The ENCODE project and function in the human genome05 Sep 2012
I wanted to find out more about today’s publication of the ENCODE catalog and data, and so I turned right away to lead bioinformatician Ewan Birney, who has an excellent blog post about it: “ENCODE: My own thoughts”.
I recommend the whole thing, which is an extended Q-and-A format like I often do. The most interesting for people reading science news stories will probably be about the claim that a very large proportion of the genome (up to 80%) is functional. Birney’s comments put that number into context:
Q. So remind me which one do you think is functional?
A. Back to that word functional: There is no easy answer to this. In ENCODE we present this hierarchy of assays with cumulative coverage percentages, ending up with 80%. As Ive pointed out in presentations, you shouldnt be surprised by the 80% figure. After all, 60% of the genome with the new detailed manually reviewed (GenCode) annotation is either exonic or intronic, and a number of our assays (such as PolyA- RNA, and H3K36me3/H3K79me2) are expected to mark all active transcription. So seeing an additional 20% over this expected 60% is not so surprising.
However, on the other end of the scale using very strict, classical definitions of functional like bound motifs and DNaseI footprints; places where we are very confident that there is a specific DNA:protein contact, such as a transcription factor binding site to the actual bases we see a cumulative occupation of 8% of the genome. With the exons (which most people would always classify as functional by intuition) that number goes up to 9%. Given what most people thought earlier this decade, that the regulatory elements might account for perhaps a similar amount of bases as exons, this is surprisingly high for many people certainly it was to me!

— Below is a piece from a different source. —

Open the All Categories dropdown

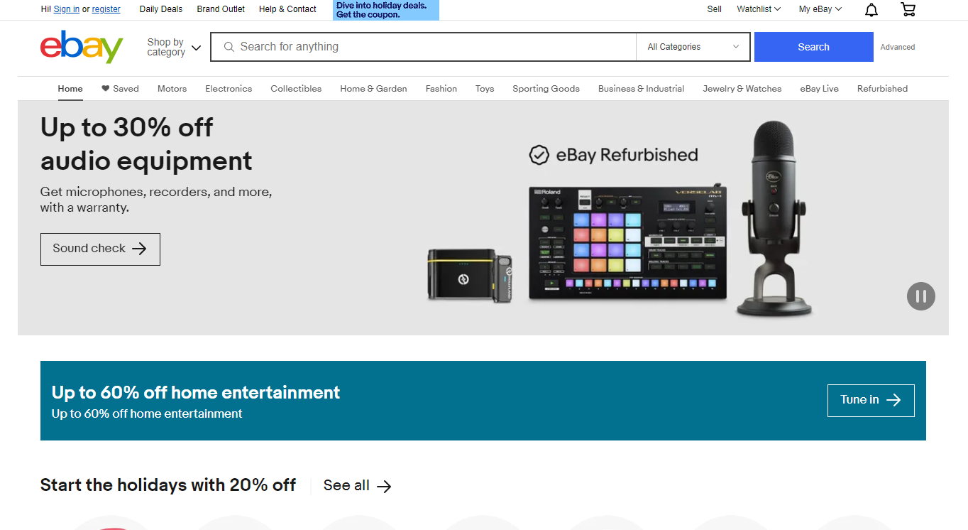[x=693, y=47]
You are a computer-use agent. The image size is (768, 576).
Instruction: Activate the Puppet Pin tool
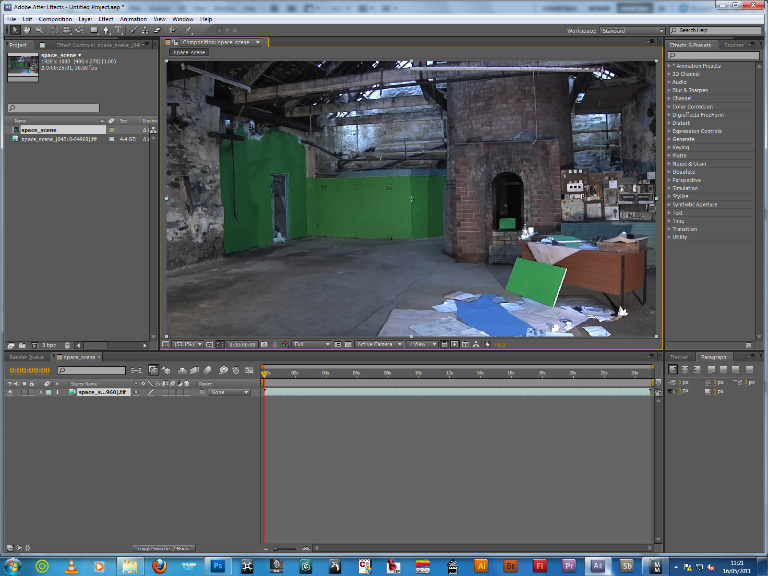point(189,30)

Even at 8%, the amount of potential regulatory activity in the genome is very large, and this should factor into the way we study recent human evolution. Birney discusses purifying (“negative”) selection as one criterion for identifying functional DNA, but of course substantial functional variation might emerge under random genetic drift of such elements in human populations.
Also, he writes about the process of inventing a new kind of publication – “threads” – which highlight related tracks across a large set of publications. With 30 papers in the current ENCODE publication release, in multiple journals, tracking a single subject would be complicated for anyone. So they tried to help out:
Threads offer an alternative, lighting up a path through the assembled papers, pointing out the figures and paragraphs most relevant to any of 13 topics and taking you all the way through to the original data. The threads are there to help you discover more about the science weve done, and about the ENCODE data. Interestingly, this is something thats only achievable in the digital form, and for the first time I found myself being far more interested in how the digital components work than in the print components.
The post has a lot of interesting background information about the ENCODE project, the process of coordinating a project with hundreds of scientists, and the conflicts that arose between ENCODE and groups targeting smaller, narrower subjects related to DNA function.
UPDATE (2012-09-05): Dan MacArthur has further thoughts about the influence of the publication model in the paper, with its innovative threaded e-structure and the inclusion of a virtual machine which archives many of the computational approaches: “The ENCODE project: lessons for scientific publication”. But he adds an additional note related to openness:
At the same time, it is worth noting the constraints that the standard embargo model of scientific publication have still imposed on the project. Much of the ENCODE data was mature and ready for use 12 months ago, and for those in the know has been a valuable component of functional annotation pipelines. Many of us in the genomics community were aware of the progress the project had been making via conference presentations and hallway conversations with participants. However, many other researchers who might have benefited from early access to the ENCODE data simply werent aware of its existence until todays dramatic announcement and as a result, these people are 6-12 months behind in their analyses.
Even though the ENCODE project followed very open data release policies, we still have much progress to achieve on dispersing information rapidly enough to make a difference to researchers outside these big projects.